> _Exercise directions_
Working from the records below, repeat exactly the lines starting at the line that contains "[Youtube Conasi] (123, 2442)" and ending at the line that contains "3.50 लाख राशन", inclusive.

[Pixel coordinate grounding data]
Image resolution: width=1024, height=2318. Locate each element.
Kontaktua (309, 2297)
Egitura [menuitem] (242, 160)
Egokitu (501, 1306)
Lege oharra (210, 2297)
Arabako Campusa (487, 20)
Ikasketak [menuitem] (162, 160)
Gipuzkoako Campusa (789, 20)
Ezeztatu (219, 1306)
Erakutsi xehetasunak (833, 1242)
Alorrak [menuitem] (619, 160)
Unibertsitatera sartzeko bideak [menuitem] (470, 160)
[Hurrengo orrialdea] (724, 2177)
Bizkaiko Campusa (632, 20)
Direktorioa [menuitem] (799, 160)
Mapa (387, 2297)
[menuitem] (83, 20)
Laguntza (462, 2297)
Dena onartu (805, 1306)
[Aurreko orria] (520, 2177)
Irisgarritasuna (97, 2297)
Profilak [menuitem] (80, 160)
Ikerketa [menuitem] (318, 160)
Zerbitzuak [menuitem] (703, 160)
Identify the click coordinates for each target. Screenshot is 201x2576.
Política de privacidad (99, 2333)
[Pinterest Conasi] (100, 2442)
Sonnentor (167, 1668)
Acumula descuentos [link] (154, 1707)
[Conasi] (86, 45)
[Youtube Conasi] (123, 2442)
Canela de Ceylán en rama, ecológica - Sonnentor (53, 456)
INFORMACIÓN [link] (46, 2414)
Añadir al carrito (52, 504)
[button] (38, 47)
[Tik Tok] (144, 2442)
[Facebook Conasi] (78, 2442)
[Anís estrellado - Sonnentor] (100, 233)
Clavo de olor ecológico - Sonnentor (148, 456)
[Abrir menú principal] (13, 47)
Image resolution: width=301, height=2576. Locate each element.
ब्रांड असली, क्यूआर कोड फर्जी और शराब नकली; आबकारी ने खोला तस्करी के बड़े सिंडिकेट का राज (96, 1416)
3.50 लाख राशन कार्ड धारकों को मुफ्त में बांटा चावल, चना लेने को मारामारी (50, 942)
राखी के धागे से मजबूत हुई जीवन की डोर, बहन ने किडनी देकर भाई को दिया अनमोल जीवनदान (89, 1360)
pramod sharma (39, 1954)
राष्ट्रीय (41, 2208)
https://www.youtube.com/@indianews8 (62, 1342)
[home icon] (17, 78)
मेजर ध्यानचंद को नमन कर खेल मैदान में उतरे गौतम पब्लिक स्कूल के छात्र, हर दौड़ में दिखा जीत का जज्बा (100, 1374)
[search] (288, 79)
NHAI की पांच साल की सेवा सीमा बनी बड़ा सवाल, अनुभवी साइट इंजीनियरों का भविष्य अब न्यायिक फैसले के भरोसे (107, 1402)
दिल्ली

> _Reply to the exercise_
[Youtube Conasi] (123, 2442)
Canela de Ceylán en rama, ecológica - Sonnentor (53, 456)
INFORMACIÓN [link] (46, 2414)
Añadir al carrito (52, 504)
[button] (38, 47)
[Tik Tok] (144, 2442)
[Facebook Conasi] (78, 2442)
[Anís estrellado - Sonnentor] (100, 233)
Clavo de olor ecológico - Sonnentor (148, 456)
[Abrir menú principal] (13, 47)
Image resolution: width=301, height=2576. Locate each element.
ब्रांड असली, क्यूआर कोड फर्जी और शराब नकली; आबकारी ने खोला तस्करी के बड़े सिंडिकेट का राज (96, 1416)
3.50 लाख राशन कार्ड धारकों को मुफ्त में बांटा चावल, चना लेने को मारामारी (50, 942)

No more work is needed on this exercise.